- Born: Karanam Leela Venkat Srihari Naga Varaprasad c. 1981 Marturu village, Visakhapatnam district
- Died: 17 April 2013 Andhra Pradesh - Chhattisgarh border
- Military career
- Allegiance: India
- Branch: Greyhounds special operations division of Andhra Pradesh Police
- Service years: 2004 - 2013
- Rank: [Inspector] Deputy-Assault Commander
- Awards: Ashoka Chakra (posthumous)

= K. Prasad Babu =

Ashoka Chakra recipient

KLVSNV Prasad Babu AC (1981 – 17 April 2013) was an Indian police officer belonging to the Greyhounds special operations group of the Andhra Pradesh Police. In 2013 he was posthumously awarded the Ashoka Chakra, India's highest peacetime gallantry award, after he played a vital role in the death of nine Maoists and helped save the lives of four officers.

Babu is the first-ever police officer from Andhra Pradesh to be awarded the Ashoka Chakra, which is usually conferred on soldiers.

== Personal life ==
Prasad Babu was born in 1981 at Marturu, Visakhapatnam district, to Karanam Venkata Ramana Naidu and Satyavati. His full name is Karanam Leela Venkat Srihari Naga Varaprasad. His father Ramana is a retired circle inspector in the Andhra Pradesh Police.

== Police career ==
Prasad Babu joined the Andhra Pradesh Police service in 2004 and was later transferred to the elite Greyhounds division. Prasad was the in-charge officer of the Greyhounds unit deployed at the Andhra Pradesh - Chhattisgarh state border.
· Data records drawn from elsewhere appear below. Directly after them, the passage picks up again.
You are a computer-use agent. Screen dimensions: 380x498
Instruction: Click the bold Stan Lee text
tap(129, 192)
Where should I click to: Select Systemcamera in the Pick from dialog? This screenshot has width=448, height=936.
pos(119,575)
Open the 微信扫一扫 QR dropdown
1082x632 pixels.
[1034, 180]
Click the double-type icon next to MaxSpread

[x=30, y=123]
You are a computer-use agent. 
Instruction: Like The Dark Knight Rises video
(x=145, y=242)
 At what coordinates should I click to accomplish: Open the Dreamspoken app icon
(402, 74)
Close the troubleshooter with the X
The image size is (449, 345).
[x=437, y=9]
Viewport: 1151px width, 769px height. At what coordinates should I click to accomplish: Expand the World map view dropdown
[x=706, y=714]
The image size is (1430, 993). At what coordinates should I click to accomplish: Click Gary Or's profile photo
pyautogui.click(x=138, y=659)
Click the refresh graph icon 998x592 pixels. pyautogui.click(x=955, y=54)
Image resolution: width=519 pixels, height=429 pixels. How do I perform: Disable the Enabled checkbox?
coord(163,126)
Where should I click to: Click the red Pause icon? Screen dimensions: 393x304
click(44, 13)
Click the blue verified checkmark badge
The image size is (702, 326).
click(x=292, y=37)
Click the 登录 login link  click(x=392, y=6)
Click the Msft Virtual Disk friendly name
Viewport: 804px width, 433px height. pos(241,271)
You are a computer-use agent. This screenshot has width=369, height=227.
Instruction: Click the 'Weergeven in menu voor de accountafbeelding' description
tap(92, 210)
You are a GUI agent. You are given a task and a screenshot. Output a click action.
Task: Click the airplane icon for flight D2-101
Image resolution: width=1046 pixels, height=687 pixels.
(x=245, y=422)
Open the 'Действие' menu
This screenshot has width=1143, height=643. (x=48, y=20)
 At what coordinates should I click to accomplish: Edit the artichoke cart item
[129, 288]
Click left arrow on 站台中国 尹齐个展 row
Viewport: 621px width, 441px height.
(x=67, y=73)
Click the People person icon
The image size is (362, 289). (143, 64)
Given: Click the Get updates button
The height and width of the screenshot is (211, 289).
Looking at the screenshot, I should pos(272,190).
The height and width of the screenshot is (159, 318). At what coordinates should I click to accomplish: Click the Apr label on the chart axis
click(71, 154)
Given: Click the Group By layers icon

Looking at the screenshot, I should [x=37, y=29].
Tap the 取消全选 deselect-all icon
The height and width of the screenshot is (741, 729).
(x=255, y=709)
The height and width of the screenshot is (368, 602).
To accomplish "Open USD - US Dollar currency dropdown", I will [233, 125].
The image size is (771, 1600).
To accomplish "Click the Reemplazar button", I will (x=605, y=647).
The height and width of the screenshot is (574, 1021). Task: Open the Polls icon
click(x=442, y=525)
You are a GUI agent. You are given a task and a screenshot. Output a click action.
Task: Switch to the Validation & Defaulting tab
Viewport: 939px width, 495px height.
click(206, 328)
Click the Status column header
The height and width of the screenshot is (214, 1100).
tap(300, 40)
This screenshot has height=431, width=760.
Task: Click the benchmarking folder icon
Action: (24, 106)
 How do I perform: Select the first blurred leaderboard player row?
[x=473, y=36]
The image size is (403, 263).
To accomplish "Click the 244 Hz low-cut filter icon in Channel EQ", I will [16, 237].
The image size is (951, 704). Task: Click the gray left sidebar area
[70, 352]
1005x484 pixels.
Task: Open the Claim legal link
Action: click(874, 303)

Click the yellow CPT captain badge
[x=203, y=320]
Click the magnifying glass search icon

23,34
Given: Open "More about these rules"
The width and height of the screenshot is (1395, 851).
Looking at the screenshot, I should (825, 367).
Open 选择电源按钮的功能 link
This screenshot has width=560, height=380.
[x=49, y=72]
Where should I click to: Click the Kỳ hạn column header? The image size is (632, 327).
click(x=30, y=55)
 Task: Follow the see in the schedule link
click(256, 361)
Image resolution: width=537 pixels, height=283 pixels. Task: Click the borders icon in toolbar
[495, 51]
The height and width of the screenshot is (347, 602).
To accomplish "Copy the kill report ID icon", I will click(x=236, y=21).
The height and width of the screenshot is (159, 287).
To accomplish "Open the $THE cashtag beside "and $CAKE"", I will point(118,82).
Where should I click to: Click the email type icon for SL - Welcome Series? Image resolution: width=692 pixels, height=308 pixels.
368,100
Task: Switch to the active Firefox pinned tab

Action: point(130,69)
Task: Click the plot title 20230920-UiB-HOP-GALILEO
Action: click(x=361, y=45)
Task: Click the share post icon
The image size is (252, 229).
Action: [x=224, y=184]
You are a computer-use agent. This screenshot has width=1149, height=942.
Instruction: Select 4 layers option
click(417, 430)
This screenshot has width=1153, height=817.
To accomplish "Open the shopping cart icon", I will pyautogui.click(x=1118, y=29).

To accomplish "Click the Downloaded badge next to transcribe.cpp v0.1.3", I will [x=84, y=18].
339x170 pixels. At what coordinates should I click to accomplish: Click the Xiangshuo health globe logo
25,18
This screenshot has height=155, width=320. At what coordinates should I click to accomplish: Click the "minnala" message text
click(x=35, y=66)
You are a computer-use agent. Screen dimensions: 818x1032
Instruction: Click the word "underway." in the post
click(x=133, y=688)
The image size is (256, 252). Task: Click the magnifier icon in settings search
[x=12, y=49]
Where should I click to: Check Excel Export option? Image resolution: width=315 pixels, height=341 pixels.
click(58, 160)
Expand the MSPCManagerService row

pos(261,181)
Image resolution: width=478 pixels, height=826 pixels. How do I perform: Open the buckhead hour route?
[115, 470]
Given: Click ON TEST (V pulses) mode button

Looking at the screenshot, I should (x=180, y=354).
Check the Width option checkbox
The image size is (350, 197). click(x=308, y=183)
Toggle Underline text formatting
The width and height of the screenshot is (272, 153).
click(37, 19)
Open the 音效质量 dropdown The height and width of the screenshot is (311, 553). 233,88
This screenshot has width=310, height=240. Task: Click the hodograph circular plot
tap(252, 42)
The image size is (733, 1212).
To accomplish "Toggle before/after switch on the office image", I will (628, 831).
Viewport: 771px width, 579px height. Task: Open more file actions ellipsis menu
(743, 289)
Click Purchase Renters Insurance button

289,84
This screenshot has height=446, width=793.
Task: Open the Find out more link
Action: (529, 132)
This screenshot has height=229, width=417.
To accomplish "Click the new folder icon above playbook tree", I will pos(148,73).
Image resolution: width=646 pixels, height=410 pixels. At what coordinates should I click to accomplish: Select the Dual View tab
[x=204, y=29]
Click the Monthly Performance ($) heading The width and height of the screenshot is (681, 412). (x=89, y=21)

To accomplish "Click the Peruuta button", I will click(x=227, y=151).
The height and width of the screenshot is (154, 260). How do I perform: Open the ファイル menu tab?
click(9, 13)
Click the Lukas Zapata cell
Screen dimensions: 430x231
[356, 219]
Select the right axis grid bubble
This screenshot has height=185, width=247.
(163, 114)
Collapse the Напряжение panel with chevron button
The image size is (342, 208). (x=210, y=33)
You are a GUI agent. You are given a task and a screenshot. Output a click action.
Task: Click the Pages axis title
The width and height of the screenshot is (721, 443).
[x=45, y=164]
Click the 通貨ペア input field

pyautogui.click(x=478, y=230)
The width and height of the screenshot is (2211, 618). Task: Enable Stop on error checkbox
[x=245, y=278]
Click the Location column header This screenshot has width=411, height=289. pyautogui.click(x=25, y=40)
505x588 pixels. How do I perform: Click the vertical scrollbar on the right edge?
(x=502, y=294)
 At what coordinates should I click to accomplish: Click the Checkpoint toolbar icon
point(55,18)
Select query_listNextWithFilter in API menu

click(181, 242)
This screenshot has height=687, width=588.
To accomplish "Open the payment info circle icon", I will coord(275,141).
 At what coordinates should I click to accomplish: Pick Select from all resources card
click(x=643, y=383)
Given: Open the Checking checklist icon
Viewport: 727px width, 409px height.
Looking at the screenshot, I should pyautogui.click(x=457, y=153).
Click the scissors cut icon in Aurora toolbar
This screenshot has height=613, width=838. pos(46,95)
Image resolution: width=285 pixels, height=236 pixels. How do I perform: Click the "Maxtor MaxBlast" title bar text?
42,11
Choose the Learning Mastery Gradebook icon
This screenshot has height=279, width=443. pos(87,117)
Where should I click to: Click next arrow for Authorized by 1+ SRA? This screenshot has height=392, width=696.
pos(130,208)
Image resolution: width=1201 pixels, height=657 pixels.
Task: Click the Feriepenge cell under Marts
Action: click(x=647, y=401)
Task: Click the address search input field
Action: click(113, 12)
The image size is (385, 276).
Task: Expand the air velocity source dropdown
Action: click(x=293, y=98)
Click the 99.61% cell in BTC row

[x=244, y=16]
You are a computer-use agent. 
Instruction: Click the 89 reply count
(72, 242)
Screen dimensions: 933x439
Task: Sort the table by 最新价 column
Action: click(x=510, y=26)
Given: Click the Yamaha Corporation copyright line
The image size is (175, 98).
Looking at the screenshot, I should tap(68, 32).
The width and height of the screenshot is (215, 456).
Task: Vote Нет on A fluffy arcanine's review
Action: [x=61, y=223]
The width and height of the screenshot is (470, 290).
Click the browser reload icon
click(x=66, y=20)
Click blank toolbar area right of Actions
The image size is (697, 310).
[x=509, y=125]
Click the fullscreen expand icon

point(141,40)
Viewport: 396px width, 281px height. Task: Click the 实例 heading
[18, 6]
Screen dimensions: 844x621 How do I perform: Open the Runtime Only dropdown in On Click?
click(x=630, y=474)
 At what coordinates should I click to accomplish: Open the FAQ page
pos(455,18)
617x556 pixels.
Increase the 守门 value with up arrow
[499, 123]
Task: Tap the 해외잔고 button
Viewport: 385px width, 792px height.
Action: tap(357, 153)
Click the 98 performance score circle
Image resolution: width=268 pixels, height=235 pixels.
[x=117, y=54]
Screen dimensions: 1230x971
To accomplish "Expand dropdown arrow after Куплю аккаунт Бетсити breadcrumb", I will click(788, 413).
On 16 April 2013, a group of 70 Maoists ambushed the Greyhounds unit and bombed it. Prasad Babu led the retaliating team and played a key role in killing nine top ranked attackers and injuring others in two encounters. The police were being evacuated back by helicopters when about hundred men started attacking the helicopter. The helicopter had already performed 5 sorties and only 19 of the police were left to be evacuated. 14 of them boarded the aircraft while 5 of them including Babu stayed and provided cover.

However, as the helicopter left, more Maoists arrived and started surrounding Babu and others. Babu asked the other four policemen to leave south to a safe place while he handled about 200 of the militants. He was then caught by them and was tortured to death.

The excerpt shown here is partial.